Dear gentle reader, Macbeth is not complicated. You’re just approaching him wrong

Dear gentle reader,

I know. You’ve been staring at the same Macbeth quotes since October. You’ve read “I have done the deed” so many times it has stopped meaning anything. And yet every time someone says “write about how Shakespeare presents ambition,” your mind goes completely blank.

Here’s what I think is happening: you’ve been told to memorise Macbeth when what you actually need to do is understand him.

Macbeth is a man who could have had everything - he was celebrated, respected, brave enough to disembowel someone on a battlefield and be applauded for it - and he threw it all away chasing a crown that never brought him a single moment of peace. That is the play. That is the argument you need to make in your essay.

Every quote you choose, every technique you identify, should be in service of that idea. The oxymoron “so fair and foul a day” isn’t interesting because it’s an oxymoron. It’s interesting because it establishes, from the very first scene Macbeth appears in, that his world is one of moral contradiction - that he exists in the tension between honour and ambition before the witches have said a word to him. The seeds were already there. 

When examiners read top-grade essays, they’re not looking for a list of techniques. They’re looking for someone who has an actual argument about the text and uses techniques as evidence for that argument. Those are very different things.

So here’s what I’d suggest: pick three big themes about Macbeth - ambition, guilt, the supernatural - and for each one, find two quotes that you know well enough to zoom in on a single word. One quote from your extract area, one from elsewhere in the play. That gives you the shape of a strong essay right there.

If you’re reading this and thinking “okay… but I don’t actually know what my three big ideas are, or which quotes are worth memorising” - that’s exactly what I’m covering in my Macbeth Last-Minute Literature Masterclass on Monday (5–6pm).

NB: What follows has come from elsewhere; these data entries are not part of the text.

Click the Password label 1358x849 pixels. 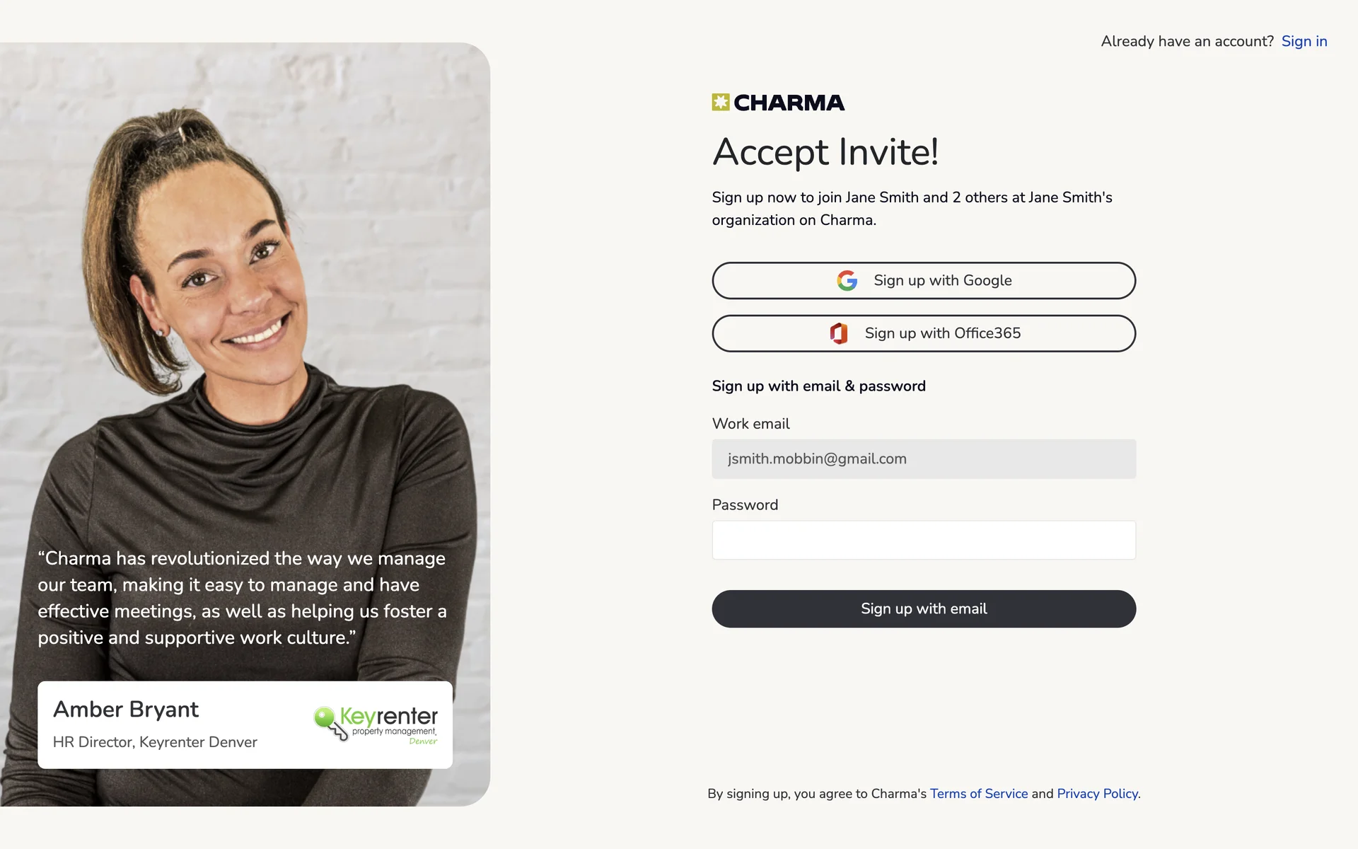pyautogui.click(x=745, y=505)
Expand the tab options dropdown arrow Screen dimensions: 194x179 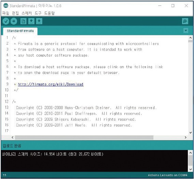pos(185,31)
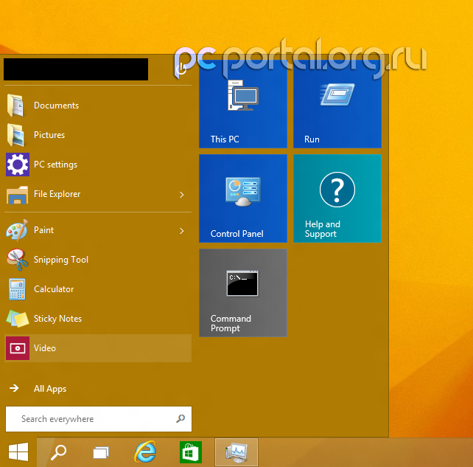This screenshot has width=473, height=467.
Task: Launch the Command Prompt tile
Action: pos(242,292)
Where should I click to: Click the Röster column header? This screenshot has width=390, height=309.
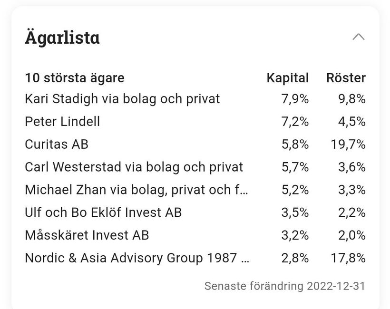(346, 77)
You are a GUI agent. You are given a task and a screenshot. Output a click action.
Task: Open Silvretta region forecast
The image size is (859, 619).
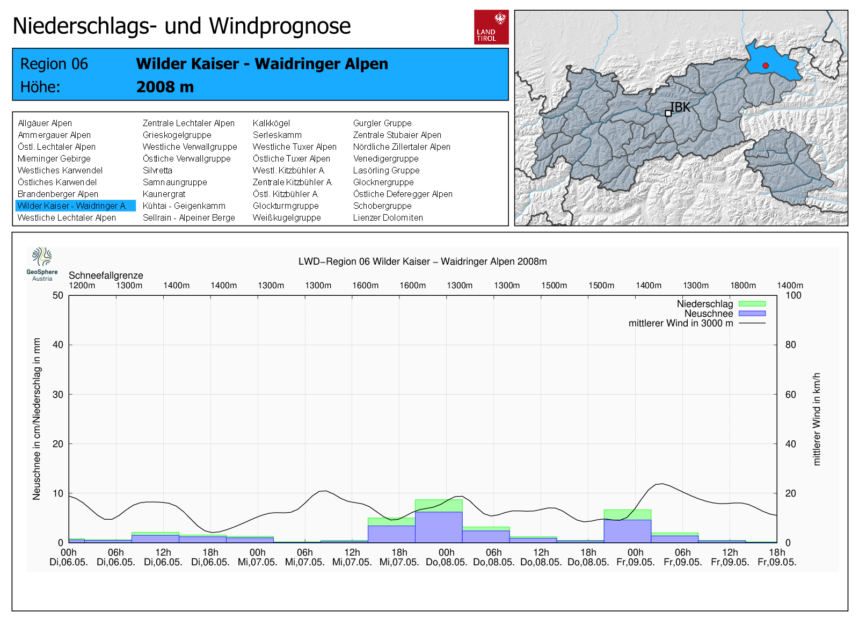tap(157, 171)
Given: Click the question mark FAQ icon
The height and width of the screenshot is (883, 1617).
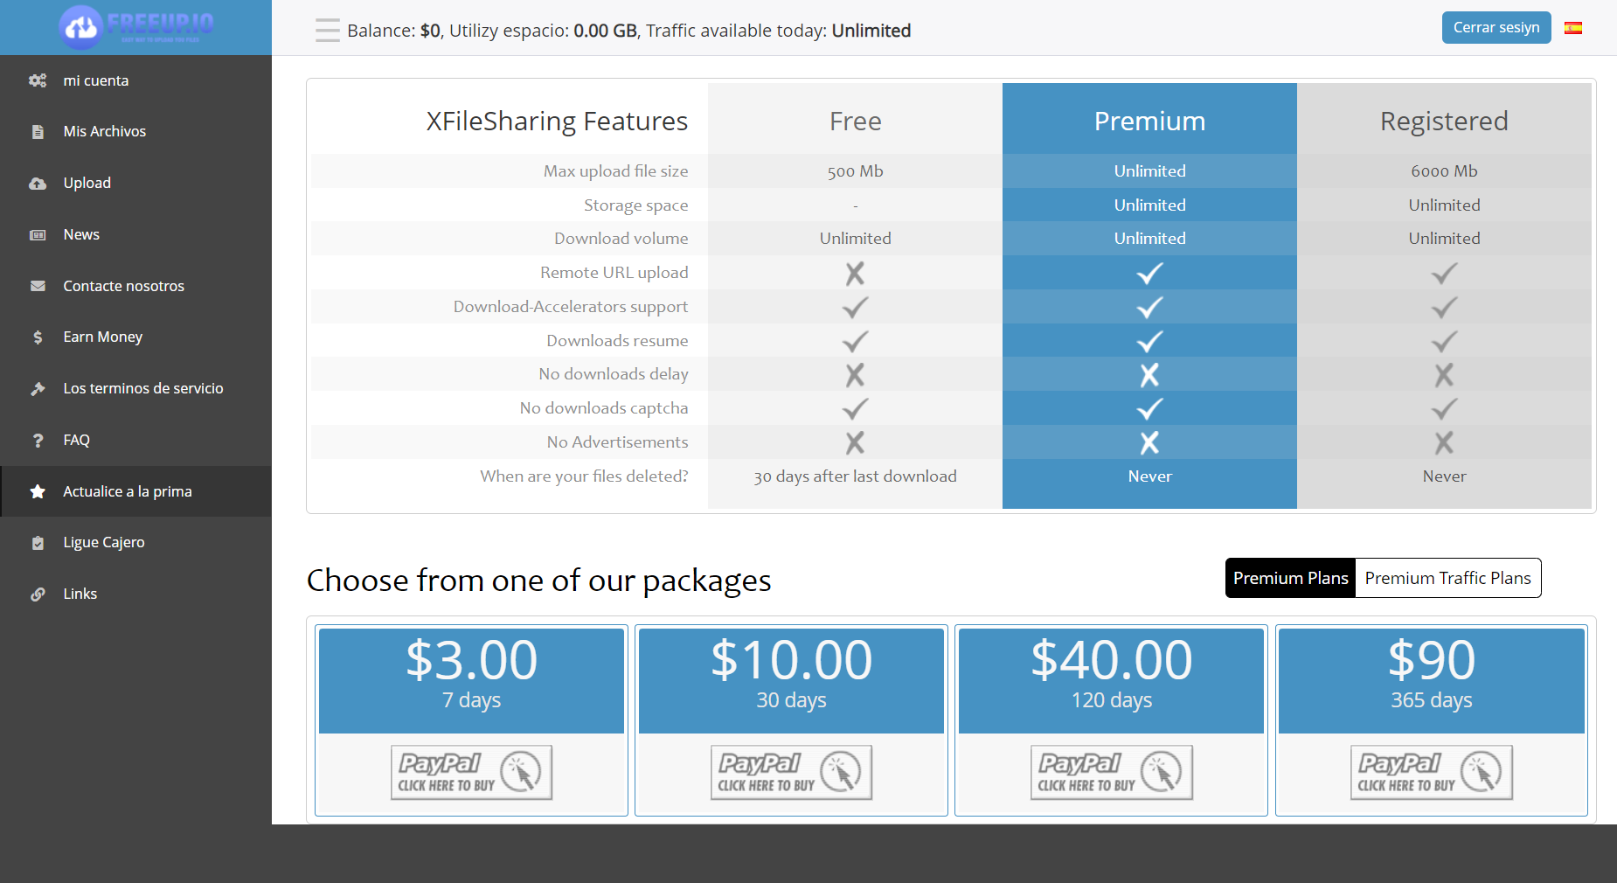Looking at the screenshot, I should 38,441.
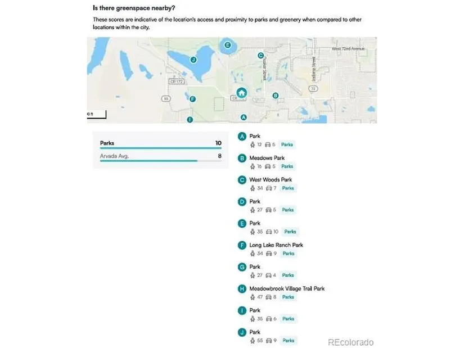Select map pin E at the top

pos(227,44)
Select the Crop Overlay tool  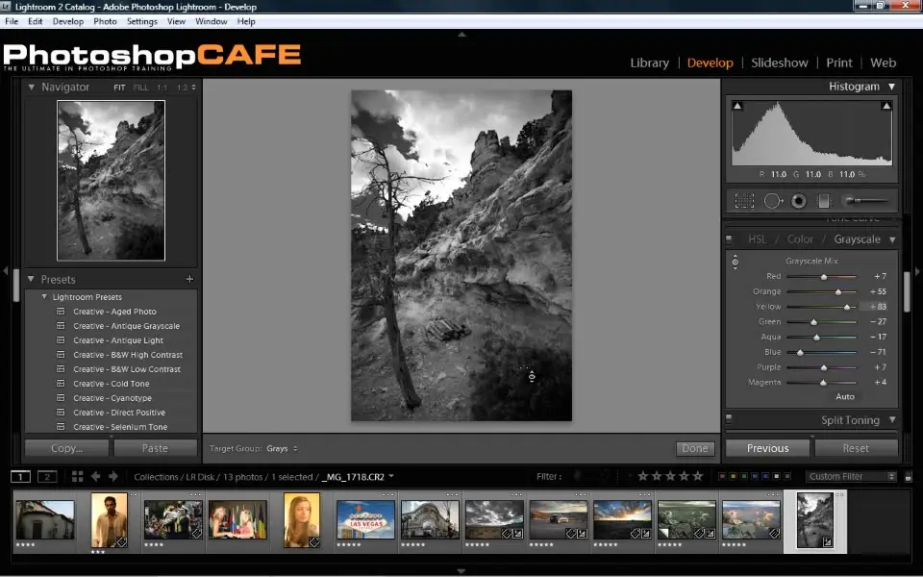coord(744,201)
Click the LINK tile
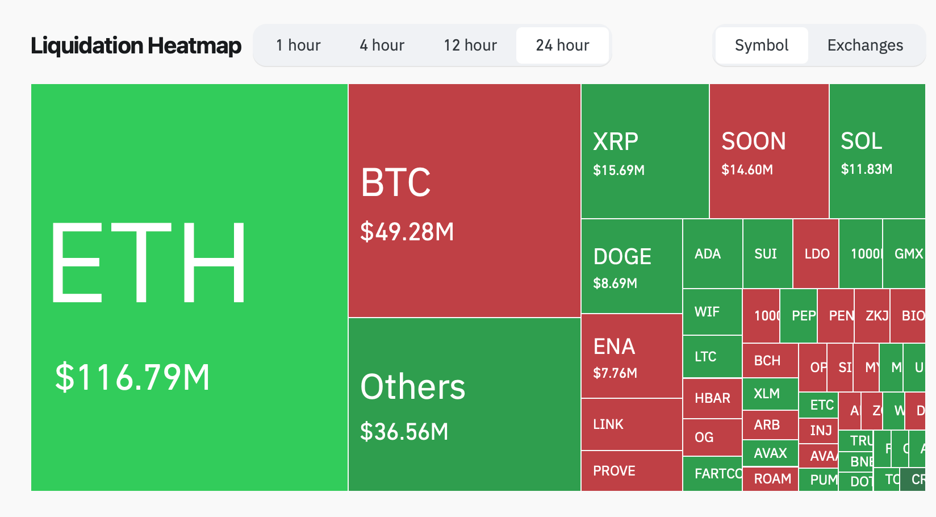 tap(630, 424)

In this class, I’ll show you how to:

  • Answer a Macbeth GCSE Exam Paper

  • Learn how to write a Grade 9 GCSE essay

  • Recap key context and themes - plus how to include them in your exam (not just throw them in and hope for the best).

  • LIVE LESSON RECORDING

You’ll also get predictions, a prediction table, and a cheat sheet with all the key quotes and themes you need because at this stage, you shouldn’t be re-reading the play, you should be refining what you already know.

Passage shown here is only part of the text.